乗車の際にスイカは使えず、QRコードの切符を購入しなければならない。
車両にクーラーは無く、窓が開いている。クーラーの代わりに「つめたぁ~いおしぼり」?
クーラーボックスの中に冷えた紙おしぼりが入っている。その横にはうちわもある。
女子大駅で新交通システムを下りた。近くに女子大のセミナーハウスがある。
セミナーハウスの前を通り、雑木林沿いの道を歩くと三叉路に石塔が建つ塚がある。
小竹後谷津1号墳という古墳の上に4基の庚申塔が祀られている庚申塚である。青面金剛は六臂の合掌像で、手先がわずかに欠落しているが丁寧に彫られた綺麗な像である。延享2年(1745)の造立。
さらに100m程歩くと、また三叉路に石塔が建つ一画がある。
馬頭観音や庚申塔が25基建ち並ぶ中に青面金剛も祀られている。六臂の合掌像である。

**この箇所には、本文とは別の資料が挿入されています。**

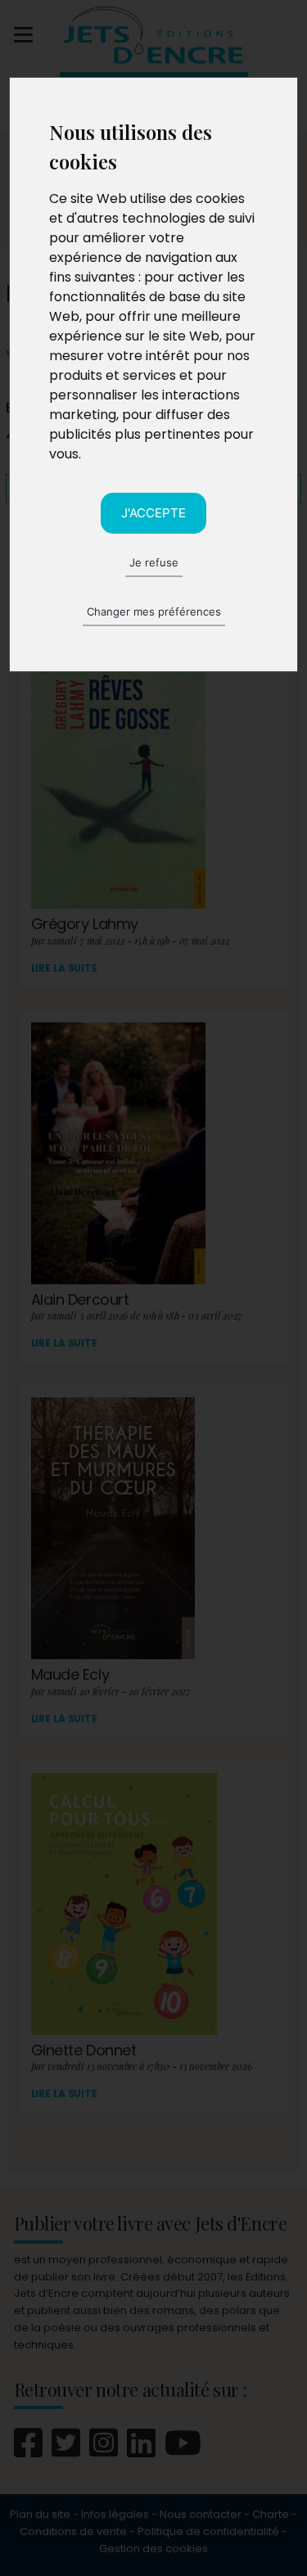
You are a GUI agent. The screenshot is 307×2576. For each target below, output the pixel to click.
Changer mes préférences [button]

邪鬼がのけぞり、主尊の重さに耐えている。元文5年(1740)の造立である。
三叉路の先にある脇道を進むと四社大神が鎮座している。十二社を合祀していた井野八社大神から四社を小竹に分祀し、 四社大神としたといわれている。
両部鳥居を潜る。
明治24年に奉納された狛犬だけに日が当たっていた。
四社大神から戻る途中でタマムシを見つけた。死んでしまっているが、タマムシを見るのは何年ぶりだろうか。
路傍に鳥居があり、その後ろには石碑が建つ塚がみえる。
塚上には12基の出羽三山供養塔が建っている。平成のものもあり、出羽三山信仰は現在も続いているようだ。この塚も小竹御門屋敷2号墳の墳丘を利用したものである。
出羽三山供養塔から100m程のところに道祖神社が鎮座している。説明板によると、昭和の初め頃の縁日の日には、舞台を作って踊りをしたり屋台が出るなど大変賑やかだったとある。
道祖神社の近くには、以前訪れた臼井城の出城であった小竹城を築いた小竹五郎の墓がある。地元の方々によって大切に守り継がれてきたという。
成田街道に出て、ユーカリが丘駅方向へ歩いていると上座の路傍に旧志津村の道路元標が建っていた。この辺りは、昭和29年に佐倉市に合併された旧志津村の中心地だったのだろう。
道路元標から250m程歩くと、路傍に成田山道標が建っている。成田山新勝寺参りの里程標として明治27年に建てられたものであるが、東日本大震災で上下2つに折れてしまい、その後修復された。以前成田街道を歩いた時にこの道標を見落としていた。
この後、京成ユーカリが丘駅まで歩き帰途に就いた。